SMS cost is per **segment**, not per message. Encoding determines how many
characters fit in a segment — and a single character can change the encoding
of the whole message.

## The two encodings

| Encoding | Single SMS | Multi-part (per segment) | Used when |
| --- | --- | --- | --- |
| **GSM-7** | 160 chars | 153 chars | All characters fit the GSM alphabet (Latin, digits, common symbols) |
| **UCS-2** | 70 chars | 67 chars | Any character outside GSM-7: emoji, Cyrillic, Chinese, Arabic, … |

  Encoding applies to the **entire message**. A 150-character Latin text is 1
  segment (GSM-7); add a single 😀 and it becomes UCS-2 — now 3 segments at
  67 chars each. Three times the cost for one emoji.
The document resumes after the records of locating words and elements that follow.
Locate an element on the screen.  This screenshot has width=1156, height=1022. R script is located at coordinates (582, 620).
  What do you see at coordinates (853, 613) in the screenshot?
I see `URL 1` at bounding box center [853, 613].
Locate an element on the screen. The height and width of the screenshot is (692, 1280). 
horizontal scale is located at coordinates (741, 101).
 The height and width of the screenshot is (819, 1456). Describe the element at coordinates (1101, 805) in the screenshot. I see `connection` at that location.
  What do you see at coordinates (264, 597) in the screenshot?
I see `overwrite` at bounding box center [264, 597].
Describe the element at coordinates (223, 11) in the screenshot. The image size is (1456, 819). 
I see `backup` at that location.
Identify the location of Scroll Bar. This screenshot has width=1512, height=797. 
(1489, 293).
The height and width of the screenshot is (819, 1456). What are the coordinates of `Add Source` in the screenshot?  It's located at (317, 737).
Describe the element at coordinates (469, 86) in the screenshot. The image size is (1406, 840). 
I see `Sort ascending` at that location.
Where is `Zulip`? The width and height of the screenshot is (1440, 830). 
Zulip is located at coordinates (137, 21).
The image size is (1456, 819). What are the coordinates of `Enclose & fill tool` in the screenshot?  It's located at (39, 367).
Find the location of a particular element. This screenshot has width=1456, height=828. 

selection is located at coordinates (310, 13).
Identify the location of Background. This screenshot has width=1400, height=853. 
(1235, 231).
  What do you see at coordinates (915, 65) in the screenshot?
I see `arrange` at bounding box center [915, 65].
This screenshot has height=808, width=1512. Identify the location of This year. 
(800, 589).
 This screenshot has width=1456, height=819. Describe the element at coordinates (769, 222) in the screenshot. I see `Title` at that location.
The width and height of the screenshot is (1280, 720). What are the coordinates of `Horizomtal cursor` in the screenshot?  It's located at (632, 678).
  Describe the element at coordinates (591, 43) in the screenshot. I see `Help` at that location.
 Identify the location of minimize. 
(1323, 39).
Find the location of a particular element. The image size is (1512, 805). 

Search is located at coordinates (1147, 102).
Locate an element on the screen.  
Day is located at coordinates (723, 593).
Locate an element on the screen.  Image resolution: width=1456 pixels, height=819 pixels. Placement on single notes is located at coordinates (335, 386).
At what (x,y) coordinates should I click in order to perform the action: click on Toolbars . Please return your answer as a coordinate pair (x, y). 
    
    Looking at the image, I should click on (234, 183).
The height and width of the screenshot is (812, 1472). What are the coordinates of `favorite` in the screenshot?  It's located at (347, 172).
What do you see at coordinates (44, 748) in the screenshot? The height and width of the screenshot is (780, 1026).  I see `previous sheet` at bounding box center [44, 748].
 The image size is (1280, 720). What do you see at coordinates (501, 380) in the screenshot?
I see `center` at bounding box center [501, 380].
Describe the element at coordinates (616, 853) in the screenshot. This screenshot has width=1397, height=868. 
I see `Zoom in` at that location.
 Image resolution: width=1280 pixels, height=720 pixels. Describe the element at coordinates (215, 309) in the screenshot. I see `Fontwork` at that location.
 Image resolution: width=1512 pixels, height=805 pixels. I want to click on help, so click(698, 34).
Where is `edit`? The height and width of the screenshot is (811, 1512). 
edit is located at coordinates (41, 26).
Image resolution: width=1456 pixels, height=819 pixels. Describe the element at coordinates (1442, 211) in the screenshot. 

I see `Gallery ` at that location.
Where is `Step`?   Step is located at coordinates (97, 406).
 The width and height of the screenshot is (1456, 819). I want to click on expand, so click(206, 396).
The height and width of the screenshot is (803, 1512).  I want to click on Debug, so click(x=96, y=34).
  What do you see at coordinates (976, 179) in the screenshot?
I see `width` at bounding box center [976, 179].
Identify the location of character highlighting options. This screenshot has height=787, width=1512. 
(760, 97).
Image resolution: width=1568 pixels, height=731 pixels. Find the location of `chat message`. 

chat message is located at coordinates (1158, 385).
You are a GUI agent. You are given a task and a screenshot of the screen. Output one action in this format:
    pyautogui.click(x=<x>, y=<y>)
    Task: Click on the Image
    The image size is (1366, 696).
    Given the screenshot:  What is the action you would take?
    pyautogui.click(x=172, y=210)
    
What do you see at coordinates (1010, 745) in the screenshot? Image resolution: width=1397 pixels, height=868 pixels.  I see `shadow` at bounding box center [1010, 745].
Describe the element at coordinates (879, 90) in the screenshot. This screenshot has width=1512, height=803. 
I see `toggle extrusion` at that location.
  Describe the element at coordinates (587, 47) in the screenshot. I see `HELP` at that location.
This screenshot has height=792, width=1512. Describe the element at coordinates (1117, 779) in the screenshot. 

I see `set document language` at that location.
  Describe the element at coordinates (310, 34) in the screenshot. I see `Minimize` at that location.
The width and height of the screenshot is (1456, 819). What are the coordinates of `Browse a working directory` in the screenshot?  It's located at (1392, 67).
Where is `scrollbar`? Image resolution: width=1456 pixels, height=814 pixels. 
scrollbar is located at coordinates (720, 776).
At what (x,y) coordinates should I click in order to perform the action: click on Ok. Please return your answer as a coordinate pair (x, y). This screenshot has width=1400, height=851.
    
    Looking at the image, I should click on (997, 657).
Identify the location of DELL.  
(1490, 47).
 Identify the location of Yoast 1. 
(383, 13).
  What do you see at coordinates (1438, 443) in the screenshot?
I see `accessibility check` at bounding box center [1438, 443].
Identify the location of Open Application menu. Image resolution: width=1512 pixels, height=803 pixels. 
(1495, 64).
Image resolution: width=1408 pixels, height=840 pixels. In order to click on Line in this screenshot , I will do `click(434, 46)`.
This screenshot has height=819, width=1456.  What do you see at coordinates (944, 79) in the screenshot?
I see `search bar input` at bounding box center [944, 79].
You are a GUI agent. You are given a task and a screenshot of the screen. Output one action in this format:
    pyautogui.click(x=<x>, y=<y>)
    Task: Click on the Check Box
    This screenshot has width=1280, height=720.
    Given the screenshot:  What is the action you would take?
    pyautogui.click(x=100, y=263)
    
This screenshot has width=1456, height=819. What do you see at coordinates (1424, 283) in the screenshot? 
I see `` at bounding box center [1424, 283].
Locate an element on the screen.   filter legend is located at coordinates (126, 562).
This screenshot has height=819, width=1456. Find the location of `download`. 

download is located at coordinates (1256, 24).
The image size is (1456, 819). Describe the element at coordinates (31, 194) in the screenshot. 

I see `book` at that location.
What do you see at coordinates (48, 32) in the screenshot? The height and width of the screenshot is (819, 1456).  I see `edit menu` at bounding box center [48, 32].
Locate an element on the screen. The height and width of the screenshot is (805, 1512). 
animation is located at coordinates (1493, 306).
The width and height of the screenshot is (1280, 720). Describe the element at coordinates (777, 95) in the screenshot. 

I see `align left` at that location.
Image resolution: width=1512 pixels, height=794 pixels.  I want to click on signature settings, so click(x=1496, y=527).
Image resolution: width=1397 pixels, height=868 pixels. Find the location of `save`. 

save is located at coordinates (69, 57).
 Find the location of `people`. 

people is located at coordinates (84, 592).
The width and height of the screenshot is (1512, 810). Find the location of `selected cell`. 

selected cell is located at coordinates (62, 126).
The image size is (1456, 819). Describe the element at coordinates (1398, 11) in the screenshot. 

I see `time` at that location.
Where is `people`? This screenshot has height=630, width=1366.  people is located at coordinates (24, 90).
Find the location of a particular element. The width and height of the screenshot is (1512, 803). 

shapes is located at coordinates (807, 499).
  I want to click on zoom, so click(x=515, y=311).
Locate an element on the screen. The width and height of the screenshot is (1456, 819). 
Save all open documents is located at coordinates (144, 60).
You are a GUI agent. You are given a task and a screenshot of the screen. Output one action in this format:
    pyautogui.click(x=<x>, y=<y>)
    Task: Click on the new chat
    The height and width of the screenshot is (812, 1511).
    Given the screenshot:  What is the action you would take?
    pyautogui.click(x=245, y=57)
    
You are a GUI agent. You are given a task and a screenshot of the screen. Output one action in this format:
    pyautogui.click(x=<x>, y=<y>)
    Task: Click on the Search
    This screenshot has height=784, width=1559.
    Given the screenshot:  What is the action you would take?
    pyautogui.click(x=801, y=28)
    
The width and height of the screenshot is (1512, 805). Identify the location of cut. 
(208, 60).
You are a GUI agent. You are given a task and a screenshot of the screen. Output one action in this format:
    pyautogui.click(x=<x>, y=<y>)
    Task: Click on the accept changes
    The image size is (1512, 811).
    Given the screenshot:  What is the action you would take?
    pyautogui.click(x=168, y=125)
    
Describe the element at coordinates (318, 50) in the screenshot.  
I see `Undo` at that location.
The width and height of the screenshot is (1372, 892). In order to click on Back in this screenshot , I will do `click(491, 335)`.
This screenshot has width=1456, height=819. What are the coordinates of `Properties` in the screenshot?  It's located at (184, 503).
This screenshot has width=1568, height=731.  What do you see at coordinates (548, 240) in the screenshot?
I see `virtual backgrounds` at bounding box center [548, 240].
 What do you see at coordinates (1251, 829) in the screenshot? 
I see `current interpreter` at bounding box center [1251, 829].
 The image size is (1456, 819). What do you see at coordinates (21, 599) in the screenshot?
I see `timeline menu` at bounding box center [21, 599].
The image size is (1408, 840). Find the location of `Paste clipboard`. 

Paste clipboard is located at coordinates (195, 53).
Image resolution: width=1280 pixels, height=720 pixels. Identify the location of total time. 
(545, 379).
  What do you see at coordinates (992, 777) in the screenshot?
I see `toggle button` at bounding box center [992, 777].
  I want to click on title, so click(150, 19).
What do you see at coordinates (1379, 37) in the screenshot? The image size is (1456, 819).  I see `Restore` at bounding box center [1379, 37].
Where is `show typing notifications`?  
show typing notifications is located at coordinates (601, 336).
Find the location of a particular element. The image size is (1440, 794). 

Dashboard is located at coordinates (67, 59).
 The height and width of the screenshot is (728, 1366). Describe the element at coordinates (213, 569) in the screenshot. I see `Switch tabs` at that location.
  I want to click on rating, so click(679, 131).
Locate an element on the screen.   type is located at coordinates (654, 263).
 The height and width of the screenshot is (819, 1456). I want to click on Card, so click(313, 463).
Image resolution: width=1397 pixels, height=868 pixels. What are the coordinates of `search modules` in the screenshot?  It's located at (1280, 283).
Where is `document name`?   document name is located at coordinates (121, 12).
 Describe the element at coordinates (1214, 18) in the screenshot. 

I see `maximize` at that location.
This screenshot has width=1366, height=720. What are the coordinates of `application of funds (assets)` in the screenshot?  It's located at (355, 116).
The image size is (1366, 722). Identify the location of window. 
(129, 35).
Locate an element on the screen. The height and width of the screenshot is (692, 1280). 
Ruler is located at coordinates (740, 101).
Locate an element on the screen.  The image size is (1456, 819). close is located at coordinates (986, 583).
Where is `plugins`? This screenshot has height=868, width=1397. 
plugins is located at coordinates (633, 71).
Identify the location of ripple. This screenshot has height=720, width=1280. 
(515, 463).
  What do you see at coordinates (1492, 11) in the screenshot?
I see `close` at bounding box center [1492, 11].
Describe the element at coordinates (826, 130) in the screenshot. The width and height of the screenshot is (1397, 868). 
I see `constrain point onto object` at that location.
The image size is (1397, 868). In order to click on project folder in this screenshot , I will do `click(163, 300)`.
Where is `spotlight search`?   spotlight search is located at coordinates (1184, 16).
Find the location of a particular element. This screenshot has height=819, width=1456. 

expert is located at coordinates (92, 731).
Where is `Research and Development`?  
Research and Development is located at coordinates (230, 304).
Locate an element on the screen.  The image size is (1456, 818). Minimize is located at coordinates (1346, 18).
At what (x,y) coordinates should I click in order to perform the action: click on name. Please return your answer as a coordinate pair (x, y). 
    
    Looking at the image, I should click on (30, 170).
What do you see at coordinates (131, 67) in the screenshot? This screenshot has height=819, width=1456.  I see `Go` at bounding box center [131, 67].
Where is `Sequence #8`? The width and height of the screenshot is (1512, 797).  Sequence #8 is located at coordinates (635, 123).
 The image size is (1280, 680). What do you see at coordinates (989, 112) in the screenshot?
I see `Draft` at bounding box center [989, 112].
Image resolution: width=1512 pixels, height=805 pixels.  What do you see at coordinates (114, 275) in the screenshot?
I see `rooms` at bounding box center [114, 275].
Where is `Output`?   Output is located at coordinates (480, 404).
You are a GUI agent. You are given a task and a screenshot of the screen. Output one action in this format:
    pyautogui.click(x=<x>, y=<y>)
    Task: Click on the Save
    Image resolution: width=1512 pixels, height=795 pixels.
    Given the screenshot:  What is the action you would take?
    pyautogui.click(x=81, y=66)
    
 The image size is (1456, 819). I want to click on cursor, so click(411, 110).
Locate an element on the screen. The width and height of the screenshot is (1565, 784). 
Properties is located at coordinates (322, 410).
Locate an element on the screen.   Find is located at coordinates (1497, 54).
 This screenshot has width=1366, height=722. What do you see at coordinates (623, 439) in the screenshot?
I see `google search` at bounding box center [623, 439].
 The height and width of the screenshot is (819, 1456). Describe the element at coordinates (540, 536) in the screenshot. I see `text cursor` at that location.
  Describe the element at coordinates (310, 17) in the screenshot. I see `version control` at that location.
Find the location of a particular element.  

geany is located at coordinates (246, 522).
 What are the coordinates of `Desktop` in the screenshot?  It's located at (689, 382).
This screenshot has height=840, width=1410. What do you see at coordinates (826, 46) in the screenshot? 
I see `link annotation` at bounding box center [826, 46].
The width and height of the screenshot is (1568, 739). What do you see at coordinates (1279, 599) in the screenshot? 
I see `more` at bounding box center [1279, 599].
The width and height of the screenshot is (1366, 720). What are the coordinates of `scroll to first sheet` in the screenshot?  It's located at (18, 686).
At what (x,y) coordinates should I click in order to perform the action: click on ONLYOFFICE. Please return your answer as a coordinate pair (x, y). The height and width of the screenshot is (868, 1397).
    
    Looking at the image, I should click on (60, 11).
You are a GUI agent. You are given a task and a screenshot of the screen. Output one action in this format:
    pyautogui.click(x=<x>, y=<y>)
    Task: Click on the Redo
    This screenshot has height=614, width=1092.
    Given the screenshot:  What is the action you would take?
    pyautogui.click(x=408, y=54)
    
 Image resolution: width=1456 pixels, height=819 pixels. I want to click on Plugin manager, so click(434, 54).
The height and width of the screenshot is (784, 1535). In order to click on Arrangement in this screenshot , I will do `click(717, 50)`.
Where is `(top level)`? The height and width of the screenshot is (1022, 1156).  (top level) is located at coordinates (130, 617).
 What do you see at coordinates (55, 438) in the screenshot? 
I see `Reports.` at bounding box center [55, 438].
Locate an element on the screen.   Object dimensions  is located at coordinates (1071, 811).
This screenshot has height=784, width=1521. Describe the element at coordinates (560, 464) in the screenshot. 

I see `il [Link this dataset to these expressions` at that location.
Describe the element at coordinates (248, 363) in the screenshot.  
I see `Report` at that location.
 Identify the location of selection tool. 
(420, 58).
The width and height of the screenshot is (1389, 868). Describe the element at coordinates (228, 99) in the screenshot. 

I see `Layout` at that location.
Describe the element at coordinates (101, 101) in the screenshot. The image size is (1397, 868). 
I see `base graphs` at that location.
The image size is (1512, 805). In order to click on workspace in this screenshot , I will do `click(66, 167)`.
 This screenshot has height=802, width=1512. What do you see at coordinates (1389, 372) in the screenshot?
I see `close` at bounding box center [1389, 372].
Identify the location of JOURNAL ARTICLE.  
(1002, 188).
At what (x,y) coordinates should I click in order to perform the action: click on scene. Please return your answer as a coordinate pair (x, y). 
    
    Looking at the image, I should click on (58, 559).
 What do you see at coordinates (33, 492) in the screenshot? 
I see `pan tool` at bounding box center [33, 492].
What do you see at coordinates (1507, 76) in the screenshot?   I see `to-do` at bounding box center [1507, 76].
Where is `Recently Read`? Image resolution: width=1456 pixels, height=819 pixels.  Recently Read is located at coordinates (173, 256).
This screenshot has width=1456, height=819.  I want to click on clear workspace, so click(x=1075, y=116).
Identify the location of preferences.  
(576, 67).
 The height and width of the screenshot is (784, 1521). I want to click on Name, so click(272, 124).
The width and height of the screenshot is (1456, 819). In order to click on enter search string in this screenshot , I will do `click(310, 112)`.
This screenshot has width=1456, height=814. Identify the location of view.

## Extended GSM characters

These characters are valid GSM-7 but **count as 2 characters** each:

```
€ ^ { } [ ] \ ~ |
```

A 159-character message containing one `€` is therefore 160 GSM-7 characters —
still 1 segment. At 160 it would split into 2.

## Examples

| Message | Encoding | Segments |
| --- | --- | --- |
| 160 Latin characters | GSM-7 | 1 |
| 161 Latin characters | GSM-7 | 2 |
| 306 Latin characters | GSM-7 | 2 (153 × 2) |
| 50 characters with one emoji | UCS-2 | 1 |
| 71 Cyrillic characters | UCS-2 | 2 |

## Where to see it in the API

The [send response](/sms/send#response) reports what was detected and billed:

```json
"summary": {
  "encoding": "GSM-7",
  "total_segments": 2,
  "total_cost": 0.017
}
```

Per-recipient segment counts are in `results[].segments`.

## Practical tips

- **Verification codes & alerts:** stick to plain Latin text — they will
  always be 1 cheap segment.
- **Marketing texts in Cyrillic or with emoji:** budget for UCS-2 — keep texts
  under 70 characters (or under 67 × N for multi-part) to control cost.
- **Watch invisible characters:** smart quotes (`"…"`), long dashes (`—`) and
  non-breaking spaces pasted from editors are not in the GSM alphabet and
  silently switch the message to UCS-2.
- **Test before a campaign:** send the exact text to your own number and check
  `summary.encoding` and `total_segments` in the response.